• _WORK REQUIRED_:
Reproduce without any pictures the lines from the one that contains "This screenshot has height=456, width=1568." through the end of the records, exactly as written.

[Collected data]
......

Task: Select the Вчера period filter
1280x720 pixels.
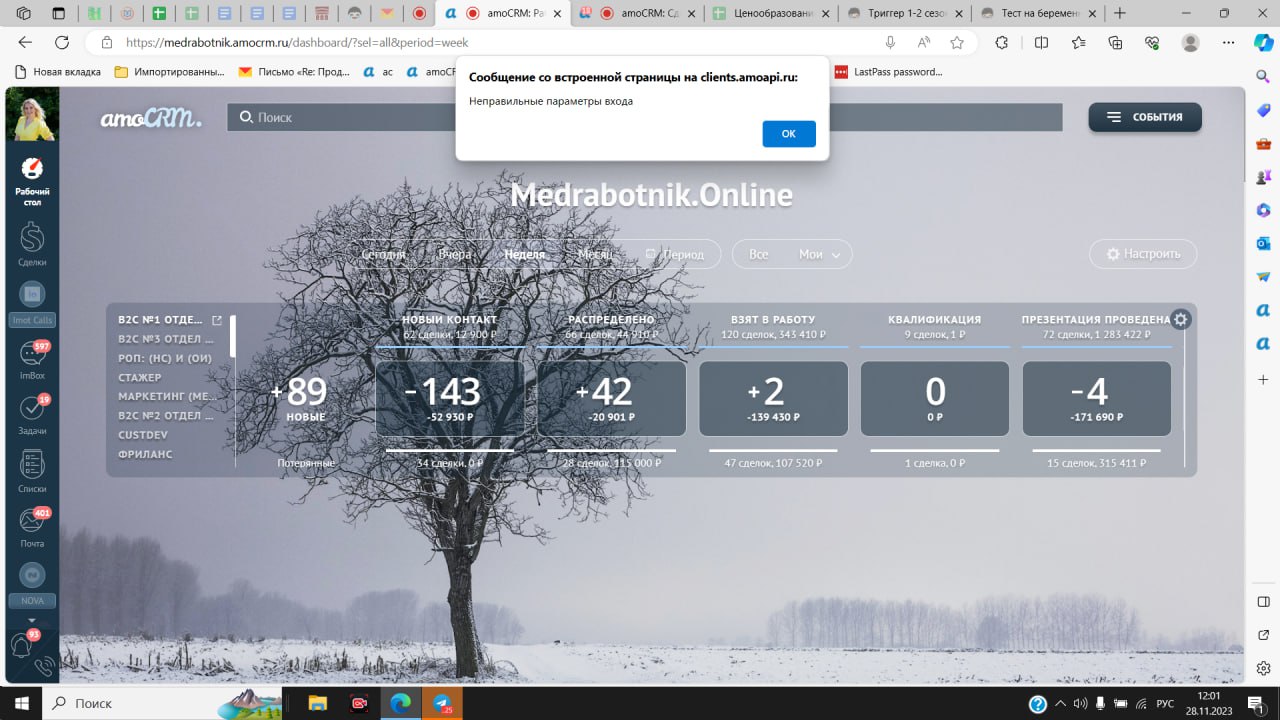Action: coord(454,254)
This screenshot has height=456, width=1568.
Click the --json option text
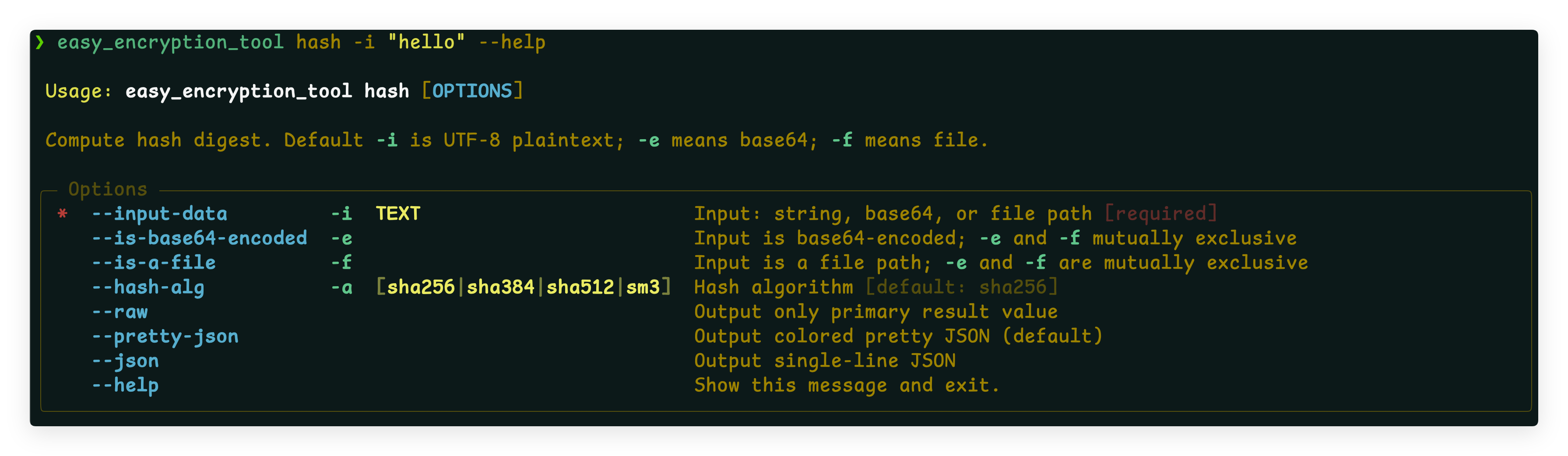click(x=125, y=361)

......

• _SOLUTION_:
This screenshot has height=456, width=1568.
Click the --json option text
click(x=125, y=361)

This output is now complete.